Other People

At it’s best, Other People, the semi-autobiographical directorial debut of SNL writer and Sacramento native Chris Kelly, is a subtly moving portrait of illness and loss as it most often happens in our society: amidst countless distractions and the bittersweet detours of everyday life.

As a personal project, it is clear that the major themes on display—having a parent succumb to cancer, being gay, feeling trapped in your hometown—are wrought with an involved honesty. As a comedy, however, it is too often out-of-joint, as if unsure of how restrained the laughs should be. It never commits to being a full-fledged black comedy/dramedy in the vein of Nebraska or a raunchy/heartfelt Judd Apatow-style flick, but sails timidly somewhere in between. What we end up with is a serviceable light comedy with heavy subject matter and a handful of outstanding performances.

The core of the film is the serendipitous pairing of Jesse Plemons (Breaking Bad, Friday Night Lights) as struggling late-twentysomething TV writer David, and SNL alum Molly Shannon as his optimistic, radiant and terminally ill mother, Joanne. We’re first introduced to them, David’s two sisters and his father (Bradley Whitford) in medias res, grieving on Joanne’s deathbed, before jumping back precisely one year to a holiday party set presumably not too long after her diagnosis. David’s easy and close relationship with her is set against his alienation from the rest of his family, and the entire milieu of his upbringing. This includes Sacramento, which unfortunately plays synecdoche for every urbane assumption about faceless, provincial American suburbia. Although it plays a larger role in the plot than that other New York-transplant-visits-hometown film, Frances Ha, one might ask for a better portrait of our city than as a bland, open-air gaol with one weirdo-festooned gay bar and radio stations that always seem to be playing that one song by Train. But I digress.

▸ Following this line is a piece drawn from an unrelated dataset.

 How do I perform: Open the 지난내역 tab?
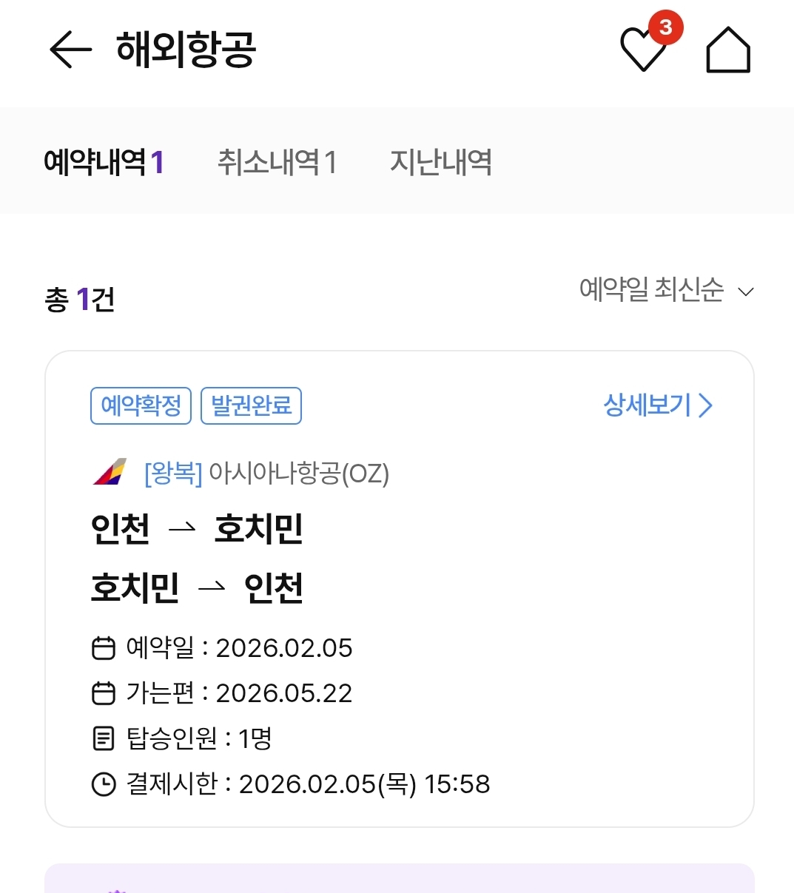point(441,162)
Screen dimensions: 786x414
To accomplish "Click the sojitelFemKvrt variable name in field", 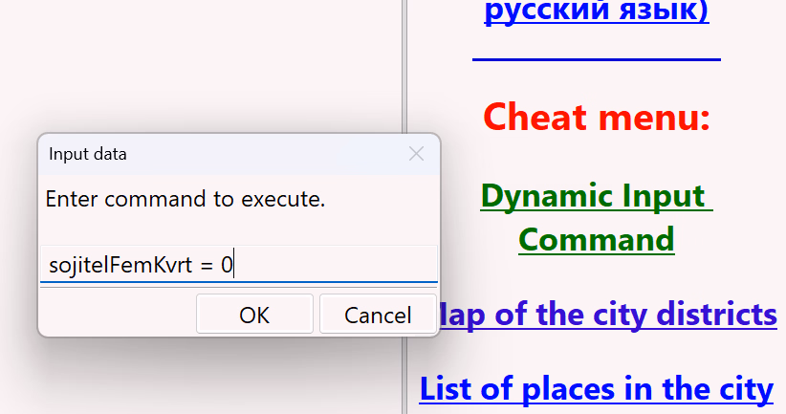I will [117, 264].
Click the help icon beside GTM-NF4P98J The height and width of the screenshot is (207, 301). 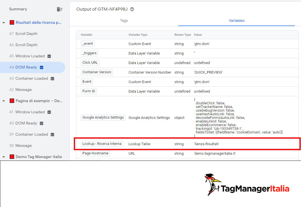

The rest of the film plays out in a series of vignettes that take us on a month-by-month journey through David’s quarter-life crisis and Joanne’s slow decline. Tragedy is a background note that stirs during several genuinely heartbreaking moments: Joanne loses her voice and has difficulty communicating to her daughter at her wedding via Skype; the family tries to keep things lighthearted during a discussion about preferred burial methods; David agonizes over his father’s refusal to acknowledge his sexuality.

In between, there are absurd moments that stifle the grief and an atmosphere of frustration that keeps David, and therefore the audience, tense. He is frustrated in his career (family and hometown acquaintances are constantly nudging him over his “big city” success). He is frustrated in his love life—having to contemplate the growing reality of a dying relationship with his long-term boyfriend while seeking out new potential relationships in a playing field (Sacramento, again) he considers threadbare. There is also a deeper frustration: how will David find a way to relate to his family without the benefit of his mother as skillful interlocutor?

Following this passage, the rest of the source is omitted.